Ближе! Уже совсем близко! Сейчас прольется на нее из алтаря та чудная свежесть, в которой веянье рая. Ей вспомнились строки:

Не из сада ли небесного ветерки сюда повеяли?

Прямо в душеньку усталую, прямо в сердце истомленное!

За ней кто-то пробирался и задевал ее. Она обернулась и увидела безногого калеку — очевидно, старого солдата, — в петлице у него висел Георгиевский крест. Солдат полз, двигаясь при помощи рук. Она смиренно посторонилась, чтобы пропустить его.

— Ксения, — ответила она перед Чашей. «И Олег», — добавила она мысленно.

Причастившись и выпив теплоту, она вышла из потока тихо передвигавшихся причастников и отошла в сторону. В кармане нашелся карандаш и листочек бумаги. Она прошла в конец храма и села на ступеньку у подножия иконы, пока в церкви продолжал струиться не прекращающийся поток причастников. Она быстро написала несколько слов и сложила записку.

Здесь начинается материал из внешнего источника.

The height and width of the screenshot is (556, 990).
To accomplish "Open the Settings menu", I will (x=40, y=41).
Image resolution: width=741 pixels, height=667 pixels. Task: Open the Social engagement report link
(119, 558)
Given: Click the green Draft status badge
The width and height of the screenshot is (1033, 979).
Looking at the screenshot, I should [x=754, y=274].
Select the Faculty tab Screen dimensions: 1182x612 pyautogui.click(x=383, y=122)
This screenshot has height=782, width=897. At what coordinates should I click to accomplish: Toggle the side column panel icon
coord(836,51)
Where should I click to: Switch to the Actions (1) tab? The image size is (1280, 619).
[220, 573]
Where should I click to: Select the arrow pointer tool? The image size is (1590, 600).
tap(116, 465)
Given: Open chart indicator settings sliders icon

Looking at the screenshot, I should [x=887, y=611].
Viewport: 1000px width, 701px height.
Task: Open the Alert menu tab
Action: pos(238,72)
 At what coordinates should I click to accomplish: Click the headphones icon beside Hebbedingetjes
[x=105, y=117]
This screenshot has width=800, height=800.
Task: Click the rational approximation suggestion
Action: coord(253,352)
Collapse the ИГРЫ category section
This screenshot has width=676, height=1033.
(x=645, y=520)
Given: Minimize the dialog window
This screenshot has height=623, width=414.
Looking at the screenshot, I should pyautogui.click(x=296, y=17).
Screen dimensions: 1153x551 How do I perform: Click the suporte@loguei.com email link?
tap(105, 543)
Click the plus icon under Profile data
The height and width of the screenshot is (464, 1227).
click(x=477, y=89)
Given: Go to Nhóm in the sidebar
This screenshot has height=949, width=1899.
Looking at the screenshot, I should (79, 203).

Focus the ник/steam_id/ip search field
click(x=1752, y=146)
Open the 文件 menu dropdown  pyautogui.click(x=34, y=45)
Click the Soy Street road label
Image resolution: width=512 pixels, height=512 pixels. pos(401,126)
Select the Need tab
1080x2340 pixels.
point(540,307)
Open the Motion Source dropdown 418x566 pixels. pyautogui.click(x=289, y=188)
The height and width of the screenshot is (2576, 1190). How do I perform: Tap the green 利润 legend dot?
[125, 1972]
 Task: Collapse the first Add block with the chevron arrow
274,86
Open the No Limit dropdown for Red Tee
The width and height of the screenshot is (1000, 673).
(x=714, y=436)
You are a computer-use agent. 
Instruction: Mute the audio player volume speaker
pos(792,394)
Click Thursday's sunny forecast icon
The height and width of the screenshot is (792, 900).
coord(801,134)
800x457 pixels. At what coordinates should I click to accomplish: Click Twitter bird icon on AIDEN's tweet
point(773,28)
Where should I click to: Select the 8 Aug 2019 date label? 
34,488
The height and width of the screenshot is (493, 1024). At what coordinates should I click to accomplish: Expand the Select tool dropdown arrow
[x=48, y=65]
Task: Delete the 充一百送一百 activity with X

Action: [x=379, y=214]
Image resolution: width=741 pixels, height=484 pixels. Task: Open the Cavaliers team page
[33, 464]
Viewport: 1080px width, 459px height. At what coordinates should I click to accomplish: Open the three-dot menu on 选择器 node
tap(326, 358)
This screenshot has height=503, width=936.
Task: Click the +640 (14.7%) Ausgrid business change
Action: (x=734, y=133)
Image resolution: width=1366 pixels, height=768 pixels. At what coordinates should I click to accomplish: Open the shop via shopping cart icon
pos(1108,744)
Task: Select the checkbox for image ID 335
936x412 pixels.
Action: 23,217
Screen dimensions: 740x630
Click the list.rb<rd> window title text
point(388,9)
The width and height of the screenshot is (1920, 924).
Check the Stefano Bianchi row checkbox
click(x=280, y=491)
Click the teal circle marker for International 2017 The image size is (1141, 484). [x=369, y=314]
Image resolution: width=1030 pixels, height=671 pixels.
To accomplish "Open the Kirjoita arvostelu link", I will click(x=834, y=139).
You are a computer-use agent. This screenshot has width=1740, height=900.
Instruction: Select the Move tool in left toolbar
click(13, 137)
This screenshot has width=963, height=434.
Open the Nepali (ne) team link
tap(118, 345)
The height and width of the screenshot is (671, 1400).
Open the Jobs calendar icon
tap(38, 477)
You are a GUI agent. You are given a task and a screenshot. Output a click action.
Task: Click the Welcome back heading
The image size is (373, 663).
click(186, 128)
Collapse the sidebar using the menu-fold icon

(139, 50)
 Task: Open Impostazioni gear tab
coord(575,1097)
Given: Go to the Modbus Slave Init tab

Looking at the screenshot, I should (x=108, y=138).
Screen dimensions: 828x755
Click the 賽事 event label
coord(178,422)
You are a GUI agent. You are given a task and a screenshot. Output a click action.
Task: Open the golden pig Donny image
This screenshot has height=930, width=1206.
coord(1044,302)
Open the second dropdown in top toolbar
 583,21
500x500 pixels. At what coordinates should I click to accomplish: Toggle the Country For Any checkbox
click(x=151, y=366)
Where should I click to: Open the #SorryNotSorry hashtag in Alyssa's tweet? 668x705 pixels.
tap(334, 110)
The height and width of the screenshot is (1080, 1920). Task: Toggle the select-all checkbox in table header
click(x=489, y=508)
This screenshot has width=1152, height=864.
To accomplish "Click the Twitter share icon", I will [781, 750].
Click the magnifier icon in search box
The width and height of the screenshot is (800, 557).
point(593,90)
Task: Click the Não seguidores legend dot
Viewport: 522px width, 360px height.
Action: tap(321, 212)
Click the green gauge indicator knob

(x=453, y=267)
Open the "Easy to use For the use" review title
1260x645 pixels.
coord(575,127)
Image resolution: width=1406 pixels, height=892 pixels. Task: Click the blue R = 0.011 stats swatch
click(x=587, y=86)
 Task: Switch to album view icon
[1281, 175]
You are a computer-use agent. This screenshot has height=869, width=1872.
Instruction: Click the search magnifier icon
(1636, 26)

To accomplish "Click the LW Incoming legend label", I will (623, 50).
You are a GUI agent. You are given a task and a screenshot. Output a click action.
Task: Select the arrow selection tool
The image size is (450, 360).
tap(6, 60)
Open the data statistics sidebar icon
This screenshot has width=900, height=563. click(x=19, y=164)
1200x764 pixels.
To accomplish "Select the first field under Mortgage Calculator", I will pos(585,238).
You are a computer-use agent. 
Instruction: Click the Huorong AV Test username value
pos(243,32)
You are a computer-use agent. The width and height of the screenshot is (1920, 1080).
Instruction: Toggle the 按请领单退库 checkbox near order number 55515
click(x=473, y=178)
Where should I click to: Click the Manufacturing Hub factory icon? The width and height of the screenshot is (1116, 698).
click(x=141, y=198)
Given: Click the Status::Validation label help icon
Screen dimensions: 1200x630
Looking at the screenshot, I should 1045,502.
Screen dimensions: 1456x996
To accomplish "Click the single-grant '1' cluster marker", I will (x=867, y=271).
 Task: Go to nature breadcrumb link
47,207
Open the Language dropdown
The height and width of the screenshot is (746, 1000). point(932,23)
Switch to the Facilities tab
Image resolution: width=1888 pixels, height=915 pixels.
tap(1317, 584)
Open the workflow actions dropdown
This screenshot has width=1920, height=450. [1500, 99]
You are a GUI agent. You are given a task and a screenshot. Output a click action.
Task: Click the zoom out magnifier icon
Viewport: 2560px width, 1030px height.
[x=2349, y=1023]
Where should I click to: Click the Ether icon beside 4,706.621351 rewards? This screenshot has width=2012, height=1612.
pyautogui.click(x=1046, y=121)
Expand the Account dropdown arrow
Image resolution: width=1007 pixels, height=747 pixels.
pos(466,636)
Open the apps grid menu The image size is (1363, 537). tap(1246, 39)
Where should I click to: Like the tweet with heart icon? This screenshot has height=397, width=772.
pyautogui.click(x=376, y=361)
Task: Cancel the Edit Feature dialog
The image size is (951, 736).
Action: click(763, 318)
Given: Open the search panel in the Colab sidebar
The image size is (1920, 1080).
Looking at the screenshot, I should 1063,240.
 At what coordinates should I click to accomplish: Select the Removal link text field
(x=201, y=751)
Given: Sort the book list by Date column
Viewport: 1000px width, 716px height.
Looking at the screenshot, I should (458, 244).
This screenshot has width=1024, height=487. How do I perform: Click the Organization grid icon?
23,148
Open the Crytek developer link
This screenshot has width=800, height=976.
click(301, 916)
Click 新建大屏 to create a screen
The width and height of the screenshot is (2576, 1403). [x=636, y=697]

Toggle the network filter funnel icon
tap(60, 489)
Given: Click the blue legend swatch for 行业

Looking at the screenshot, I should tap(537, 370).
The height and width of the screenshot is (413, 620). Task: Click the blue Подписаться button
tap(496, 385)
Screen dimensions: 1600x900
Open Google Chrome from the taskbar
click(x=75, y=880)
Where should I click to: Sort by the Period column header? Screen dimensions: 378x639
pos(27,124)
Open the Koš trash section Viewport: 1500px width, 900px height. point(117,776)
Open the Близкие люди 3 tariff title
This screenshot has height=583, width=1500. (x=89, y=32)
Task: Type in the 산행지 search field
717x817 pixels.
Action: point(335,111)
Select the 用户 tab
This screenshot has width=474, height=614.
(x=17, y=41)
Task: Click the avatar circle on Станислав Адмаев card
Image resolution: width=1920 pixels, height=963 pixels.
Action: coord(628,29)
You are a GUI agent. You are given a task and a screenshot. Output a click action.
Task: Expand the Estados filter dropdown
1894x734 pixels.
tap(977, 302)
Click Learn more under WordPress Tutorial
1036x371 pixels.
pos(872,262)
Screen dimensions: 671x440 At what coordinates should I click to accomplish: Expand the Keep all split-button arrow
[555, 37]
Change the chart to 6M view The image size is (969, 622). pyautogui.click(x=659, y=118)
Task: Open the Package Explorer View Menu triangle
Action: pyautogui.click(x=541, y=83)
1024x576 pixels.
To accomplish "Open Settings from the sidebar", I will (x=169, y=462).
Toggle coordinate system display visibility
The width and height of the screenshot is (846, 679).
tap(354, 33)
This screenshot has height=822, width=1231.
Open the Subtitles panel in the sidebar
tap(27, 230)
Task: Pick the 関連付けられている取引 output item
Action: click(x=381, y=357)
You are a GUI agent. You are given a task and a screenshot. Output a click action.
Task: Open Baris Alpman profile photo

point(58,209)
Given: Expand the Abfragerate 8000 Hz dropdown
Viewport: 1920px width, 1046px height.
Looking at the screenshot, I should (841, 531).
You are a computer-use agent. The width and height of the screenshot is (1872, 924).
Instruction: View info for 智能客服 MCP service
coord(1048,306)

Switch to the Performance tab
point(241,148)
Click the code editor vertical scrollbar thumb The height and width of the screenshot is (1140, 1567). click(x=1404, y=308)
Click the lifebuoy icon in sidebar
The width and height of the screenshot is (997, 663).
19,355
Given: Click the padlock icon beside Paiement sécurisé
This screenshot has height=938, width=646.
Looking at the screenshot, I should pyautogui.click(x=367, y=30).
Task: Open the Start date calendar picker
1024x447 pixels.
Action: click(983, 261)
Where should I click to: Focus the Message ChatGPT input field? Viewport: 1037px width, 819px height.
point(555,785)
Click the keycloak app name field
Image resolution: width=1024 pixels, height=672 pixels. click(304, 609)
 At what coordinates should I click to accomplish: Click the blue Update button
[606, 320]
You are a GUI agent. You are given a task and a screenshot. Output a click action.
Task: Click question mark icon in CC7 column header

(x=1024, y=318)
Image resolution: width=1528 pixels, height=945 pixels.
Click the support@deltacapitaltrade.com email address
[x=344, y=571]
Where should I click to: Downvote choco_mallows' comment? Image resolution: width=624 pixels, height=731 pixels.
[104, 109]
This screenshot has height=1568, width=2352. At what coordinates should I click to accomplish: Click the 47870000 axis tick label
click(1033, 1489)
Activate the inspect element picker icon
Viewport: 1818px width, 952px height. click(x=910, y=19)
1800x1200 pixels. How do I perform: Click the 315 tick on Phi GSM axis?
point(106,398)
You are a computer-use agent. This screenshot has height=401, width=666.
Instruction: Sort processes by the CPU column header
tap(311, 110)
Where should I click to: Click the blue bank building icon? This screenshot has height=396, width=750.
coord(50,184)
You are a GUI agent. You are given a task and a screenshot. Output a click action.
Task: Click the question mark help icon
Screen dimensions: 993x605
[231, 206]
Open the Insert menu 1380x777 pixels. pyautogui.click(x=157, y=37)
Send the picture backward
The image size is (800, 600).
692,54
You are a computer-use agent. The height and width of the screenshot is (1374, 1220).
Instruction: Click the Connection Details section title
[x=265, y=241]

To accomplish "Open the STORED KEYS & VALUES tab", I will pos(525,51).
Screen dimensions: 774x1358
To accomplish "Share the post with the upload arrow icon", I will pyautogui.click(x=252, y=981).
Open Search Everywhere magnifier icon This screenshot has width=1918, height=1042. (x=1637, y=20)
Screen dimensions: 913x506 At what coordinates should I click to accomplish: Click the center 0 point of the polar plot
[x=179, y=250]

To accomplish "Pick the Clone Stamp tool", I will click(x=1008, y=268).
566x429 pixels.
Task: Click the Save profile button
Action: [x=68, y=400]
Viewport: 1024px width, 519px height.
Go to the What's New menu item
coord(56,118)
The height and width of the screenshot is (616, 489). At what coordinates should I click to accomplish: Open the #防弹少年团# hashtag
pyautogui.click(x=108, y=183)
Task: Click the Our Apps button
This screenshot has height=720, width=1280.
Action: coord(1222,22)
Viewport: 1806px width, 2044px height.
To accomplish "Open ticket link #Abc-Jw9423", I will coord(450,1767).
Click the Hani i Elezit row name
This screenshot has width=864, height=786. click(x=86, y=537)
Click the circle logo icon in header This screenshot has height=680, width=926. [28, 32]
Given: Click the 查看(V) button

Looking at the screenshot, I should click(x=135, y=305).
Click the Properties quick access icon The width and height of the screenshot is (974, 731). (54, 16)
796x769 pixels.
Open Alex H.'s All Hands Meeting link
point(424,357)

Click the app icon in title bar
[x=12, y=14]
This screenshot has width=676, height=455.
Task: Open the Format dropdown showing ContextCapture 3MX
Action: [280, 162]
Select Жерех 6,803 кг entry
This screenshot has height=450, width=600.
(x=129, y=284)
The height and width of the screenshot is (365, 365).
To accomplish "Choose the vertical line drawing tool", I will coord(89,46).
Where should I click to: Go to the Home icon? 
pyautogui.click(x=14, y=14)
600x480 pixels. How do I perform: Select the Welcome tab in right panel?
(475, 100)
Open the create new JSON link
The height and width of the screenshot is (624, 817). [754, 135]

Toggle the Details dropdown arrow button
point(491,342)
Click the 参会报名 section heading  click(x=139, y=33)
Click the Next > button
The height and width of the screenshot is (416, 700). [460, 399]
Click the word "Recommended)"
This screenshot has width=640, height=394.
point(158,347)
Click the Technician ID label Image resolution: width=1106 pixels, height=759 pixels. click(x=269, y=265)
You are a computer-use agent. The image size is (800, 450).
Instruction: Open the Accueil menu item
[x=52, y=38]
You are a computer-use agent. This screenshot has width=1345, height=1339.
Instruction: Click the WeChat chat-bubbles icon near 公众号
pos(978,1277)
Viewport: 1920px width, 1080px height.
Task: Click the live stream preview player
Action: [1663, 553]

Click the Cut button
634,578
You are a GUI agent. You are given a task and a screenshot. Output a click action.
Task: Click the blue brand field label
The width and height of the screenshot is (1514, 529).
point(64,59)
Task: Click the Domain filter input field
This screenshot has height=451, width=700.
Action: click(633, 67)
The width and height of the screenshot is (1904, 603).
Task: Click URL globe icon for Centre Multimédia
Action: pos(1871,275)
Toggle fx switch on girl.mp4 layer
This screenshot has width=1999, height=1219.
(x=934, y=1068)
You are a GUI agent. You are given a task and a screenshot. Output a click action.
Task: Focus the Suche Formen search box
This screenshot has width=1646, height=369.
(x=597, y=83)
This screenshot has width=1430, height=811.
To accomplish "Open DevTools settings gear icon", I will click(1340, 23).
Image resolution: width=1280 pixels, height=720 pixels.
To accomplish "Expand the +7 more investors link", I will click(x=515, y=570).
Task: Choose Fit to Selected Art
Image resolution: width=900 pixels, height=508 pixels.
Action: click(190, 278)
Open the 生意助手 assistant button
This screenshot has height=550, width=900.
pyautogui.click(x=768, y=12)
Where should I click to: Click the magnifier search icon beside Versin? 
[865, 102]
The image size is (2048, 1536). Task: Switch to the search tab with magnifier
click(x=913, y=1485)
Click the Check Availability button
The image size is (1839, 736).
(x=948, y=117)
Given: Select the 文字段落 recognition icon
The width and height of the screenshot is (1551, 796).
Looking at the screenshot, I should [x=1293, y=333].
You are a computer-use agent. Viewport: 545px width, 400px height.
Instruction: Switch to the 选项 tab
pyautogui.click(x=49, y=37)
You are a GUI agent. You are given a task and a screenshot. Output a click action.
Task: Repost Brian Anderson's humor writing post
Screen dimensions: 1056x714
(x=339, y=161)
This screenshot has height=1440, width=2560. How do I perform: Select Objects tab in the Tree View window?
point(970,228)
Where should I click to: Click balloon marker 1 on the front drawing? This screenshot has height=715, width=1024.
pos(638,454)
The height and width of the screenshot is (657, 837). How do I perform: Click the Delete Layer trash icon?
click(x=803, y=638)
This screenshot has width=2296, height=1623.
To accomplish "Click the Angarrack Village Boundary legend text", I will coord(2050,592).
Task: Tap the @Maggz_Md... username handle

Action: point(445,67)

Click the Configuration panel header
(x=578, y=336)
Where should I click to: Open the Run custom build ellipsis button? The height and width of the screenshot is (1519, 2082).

Неподалеку от Аси остановились две пожилые дамы в старомодных накидках и шляпках. Одна — Вера Михайловна Моляс, жена бывшего камергера, находящегося ныне в Соловках. Другая — дочь генерала Троицкого, Анна Петровна. Она осталась с двумя детьми младшей сестры, которая была взята в концентрационный лагерь по той только причине, что муж ее был морской офицер, белогвардеец и эмигрант. Дамы делились горестями. Моляс, грассируя, жаловалась на ужасное безденежье, а в печали старой генеральской дочки проблеснула гордость: бедствуя с двумя детьми, она не продавала и как святыню хранила доставшиеся ей от отца трофеи — турецкие малахитовые полумесяцы, снятые со стены Плевны и поделенные в свое время русскими генералами, бравшими крепость. Но в коммунальной квартире можно ли уберечь что-нибудь? Соседи выкрали ее полумесяцы и продали их на барахолке.

— Я снесла бы их в музей, если бы знала, чем кончится! Ведь это память о славе русского оружия. Ах, нынче русские потеряли всякую любовь к своему прошлому! — и она прикладывала платок к глазам.

Ася услышала, как Анна Петровна сказала Вере Михайловне:

— Voila la fille du colonel Bologovskoy, qu’on a fusille a Crimee. Elle est charmante, cette orpheline![47]

Ася подошла поздороваться. Когда старые дамы прошли к причастию, она вернулась к своим думам, ей хотелось скорее пойти на почту, купить конверт и отправить письмо, но она знала, что нельзя уходить, пока не отнесут в алтарь Чашу, и ждала. «Завтра вынос Плащаницы, — думала она, — будут петь «Разбойника» и «Даждь ми Сего странного». Какие прекрасные напевы! Даждь ми… Господи, даждь ми Олега! Даждь ми сего странного, иже не имеет, где главу преклонити…»

Мимо нее прополз, отталкиваясь от пола руками, искалеченный солдат, она сунула ему три рубля, проговорив:

— С принятием святых тайн, солдатик.

— Спасибо, добрая барышня! И вас тоже, — ответил он.

Вот, наконец, осенив толпу высоко поднятой Чашей, священник унес ее в алтарь. Вместе со всеми она склонила голову, затем протеснилась к двери и как коза помчалась по улице.

вернуться

47

А вот дочь полковника Бологовского, которого расстреляли в Крыму. Она очаровательна, эта сиротка! (франц.)